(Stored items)
◇ ◇ ◇ ◇ ◇ ◇ ◇
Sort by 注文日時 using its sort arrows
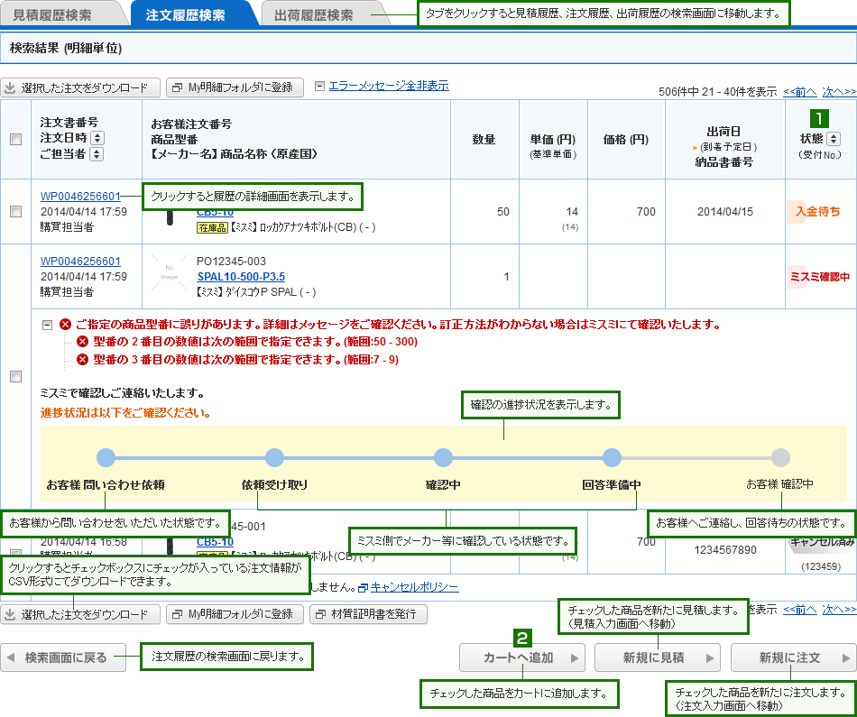The height and width of the screenshot is (717, 857). [x=97, y=138]
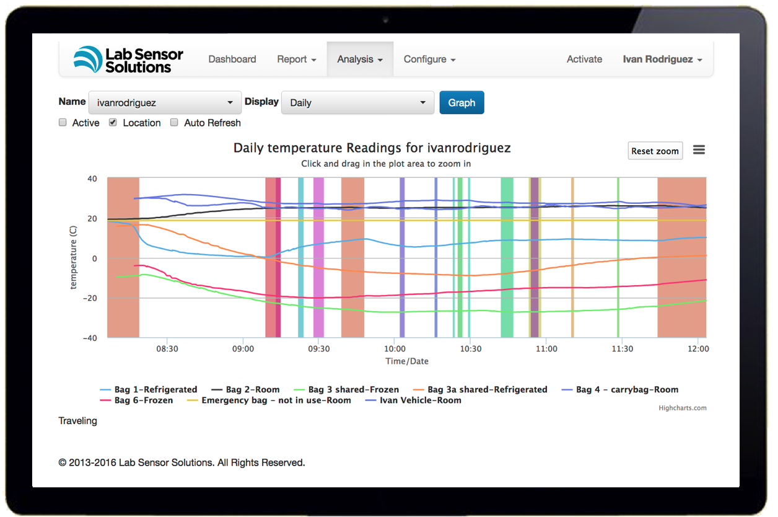The height and width of the screenshot is (517, 778).
Task: Hide Bag 6-Frozen legend item
Action: click(x=136, y=400)
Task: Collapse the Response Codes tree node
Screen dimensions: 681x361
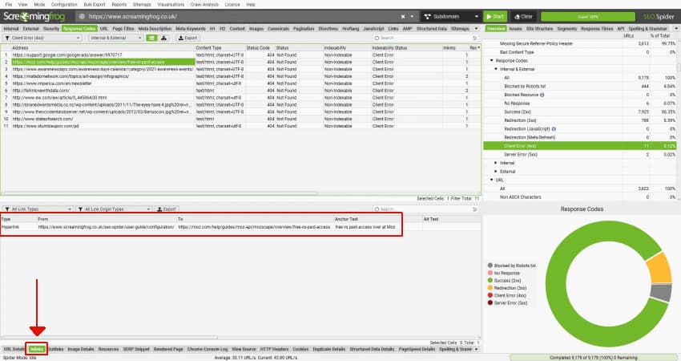Action: (x=491, y=60)
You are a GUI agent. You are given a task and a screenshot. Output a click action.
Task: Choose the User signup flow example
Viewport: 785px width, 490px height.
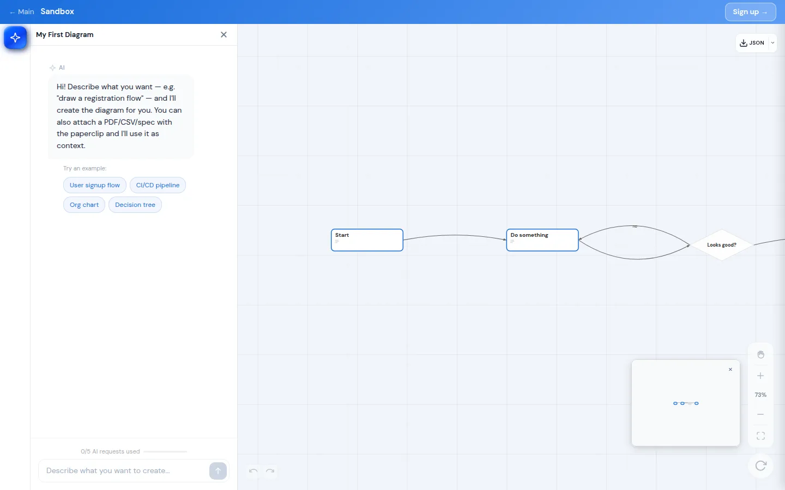[x=95, y=185]
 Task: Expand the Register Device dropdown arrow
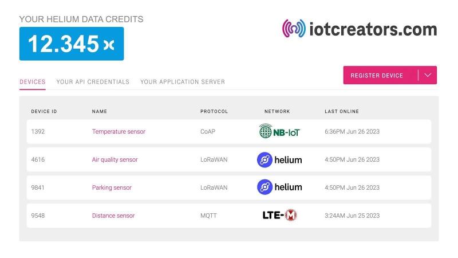point(428,75)
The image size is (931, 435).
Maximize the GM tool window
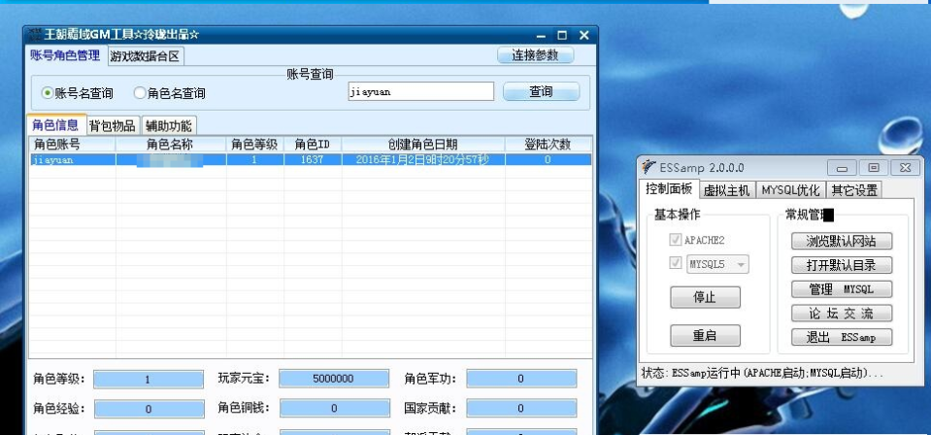(562, 36)
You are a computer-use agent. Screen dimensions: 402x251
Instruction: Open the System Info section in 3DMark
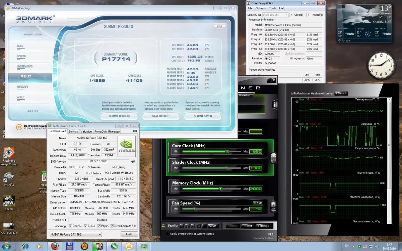(25, 67)
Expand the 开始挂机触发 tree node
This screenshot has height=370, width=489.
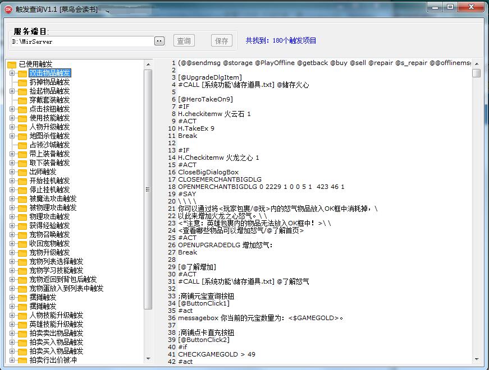click(12, 181)
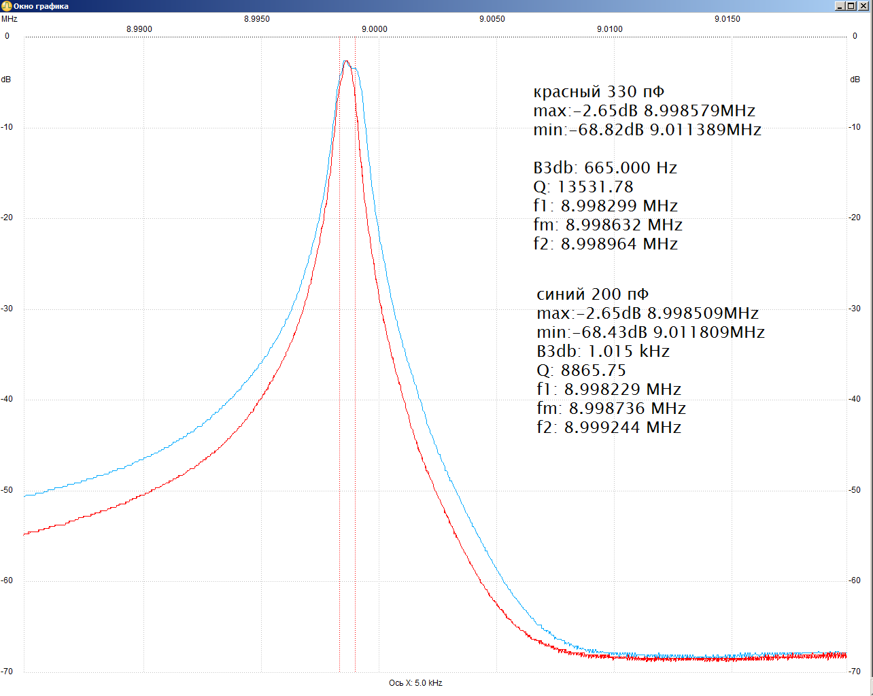Click the 9.0150 frequency axis label
The image size is (873, 696).
point(727,19)
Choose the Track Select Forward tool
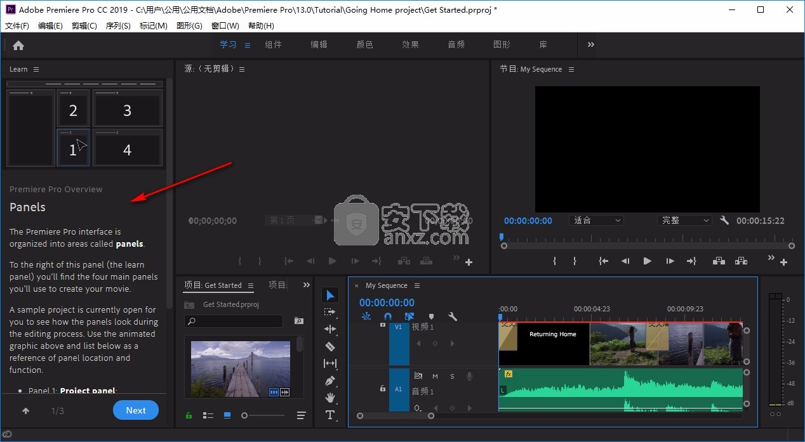This screenshot has height=442, width=805. point(330,312)
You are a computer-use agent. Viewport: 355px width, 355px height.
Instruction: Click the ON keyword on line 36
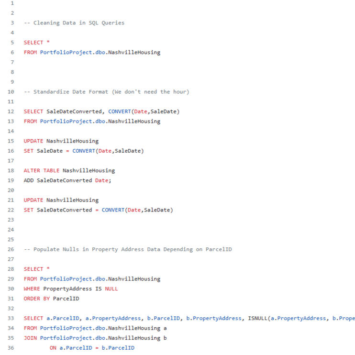[53, 348]
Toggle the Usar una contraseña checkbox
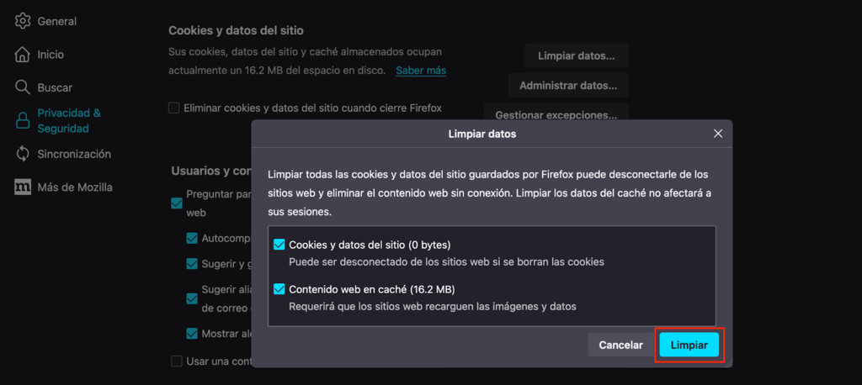Image resolution: width=862 pixels, height=385 pixels. click(x=177, y=361)
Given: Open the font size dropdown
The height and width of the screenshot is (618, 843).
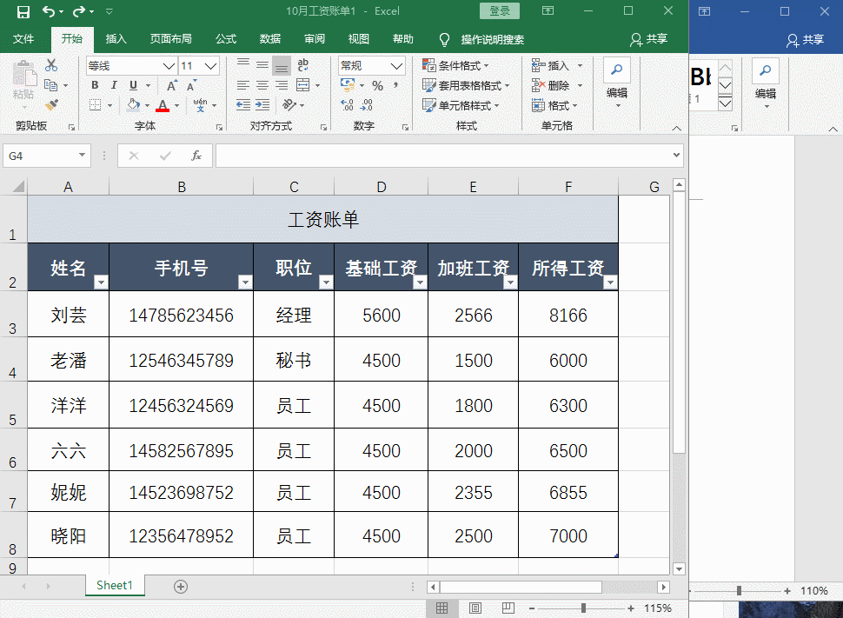Looking at the screenshot, I should (x=209, y=64).
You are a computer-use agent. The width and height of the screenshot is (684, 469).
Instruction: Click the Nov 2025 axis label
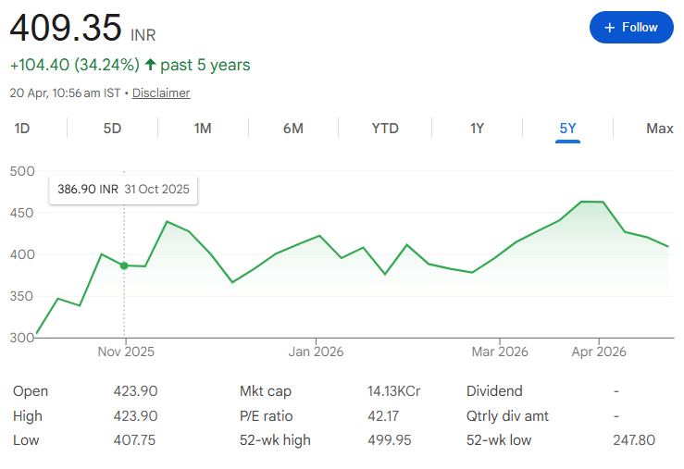126,352
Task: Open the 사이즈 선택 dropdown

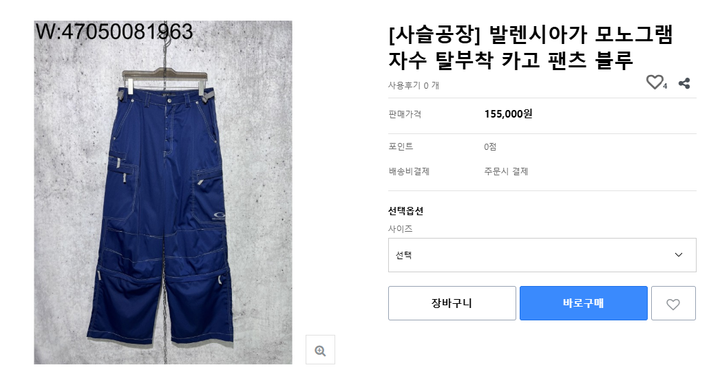Action: pyautogui.click(x=542, y=255)
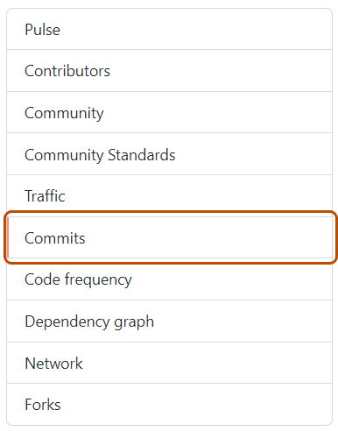Open the Dependency graph page
This screenshot has width=338, height=431.
[x=169, y=321]
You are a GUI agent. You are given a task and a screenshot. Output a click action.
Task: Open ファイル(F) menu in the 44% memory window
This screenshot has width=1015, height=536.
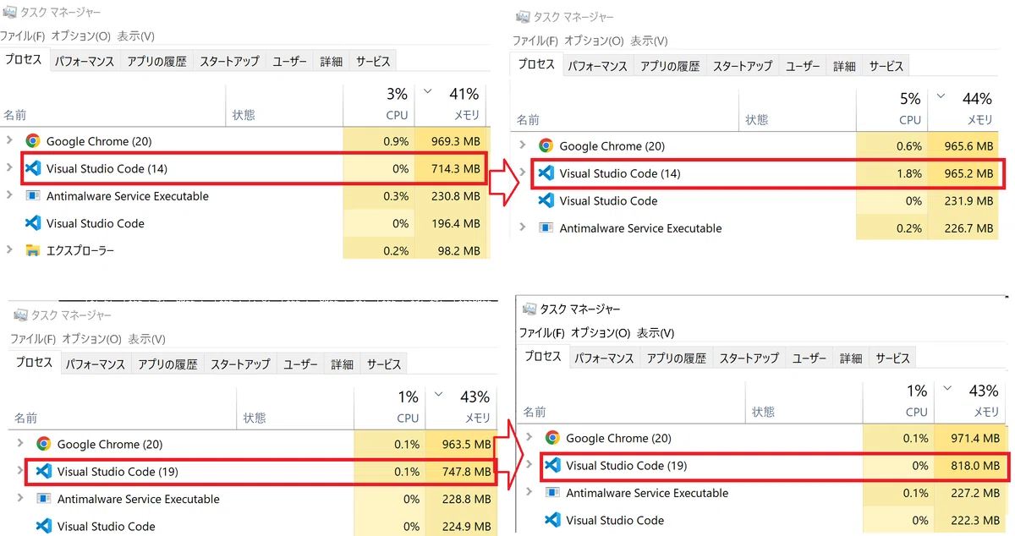pyautogui.click(x=535, y=41)
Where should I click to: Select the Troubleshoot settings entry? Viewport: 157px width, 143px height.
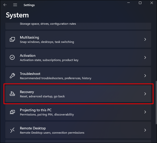[x=76, y=76]
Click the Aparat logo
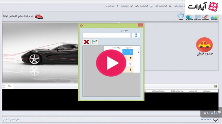Viewport: 222px width, 124px height. [203, 7]
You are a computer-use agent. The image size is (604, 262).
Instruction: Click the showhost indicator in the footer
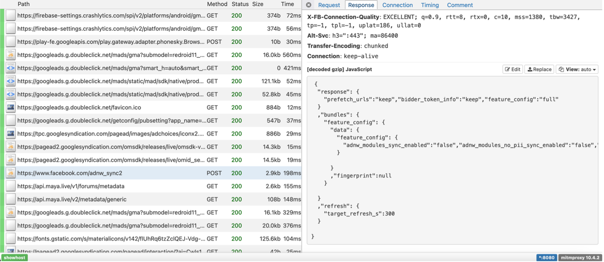click(x=15, y=258)
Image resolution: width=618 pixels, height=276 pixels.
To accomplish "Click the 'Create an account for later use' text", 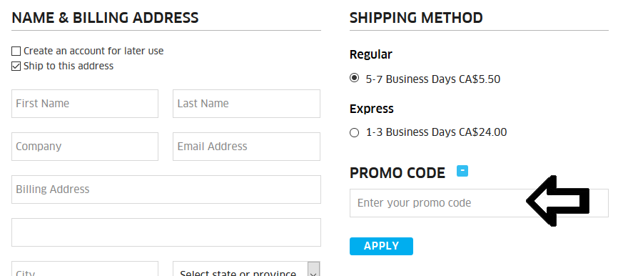I will click(93, 51).
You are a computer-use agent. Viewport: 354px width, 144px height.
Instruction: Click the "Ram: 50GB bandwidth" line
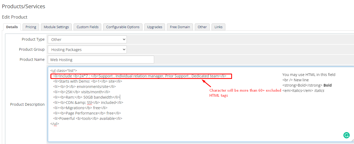(86, 97)
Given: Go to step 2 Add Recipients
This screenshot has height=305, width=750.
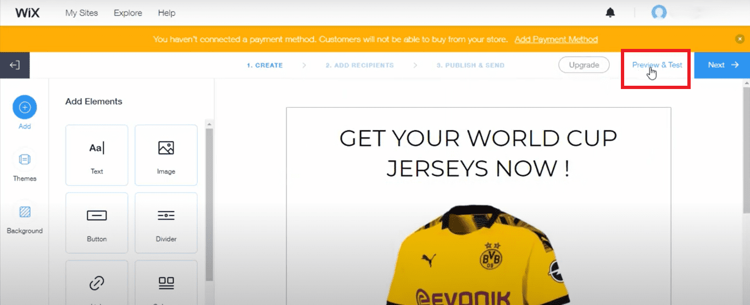Looking at the screenshot, I should 359,65.
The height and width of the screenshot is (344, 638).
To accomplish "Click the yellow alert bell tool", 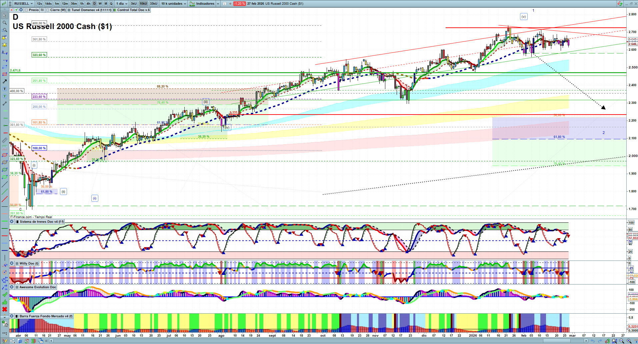I will coord(5,45).
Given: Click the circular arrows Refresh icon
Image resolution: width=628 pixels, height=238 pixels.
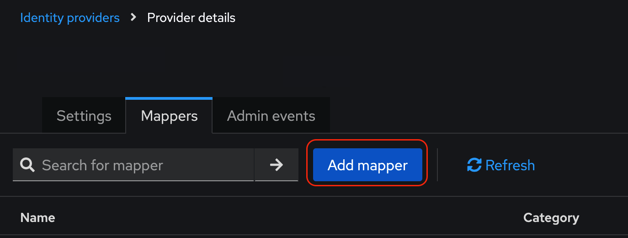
◇ ◇ ◇ ◇ ◇ ◇ ◇
■ Exercise aim
When you find a line in the records that contains the word "tree", copy it.

■ Task result
Task: Collapse the Response Codes tree node
Expand the 开始挂机触发 tree node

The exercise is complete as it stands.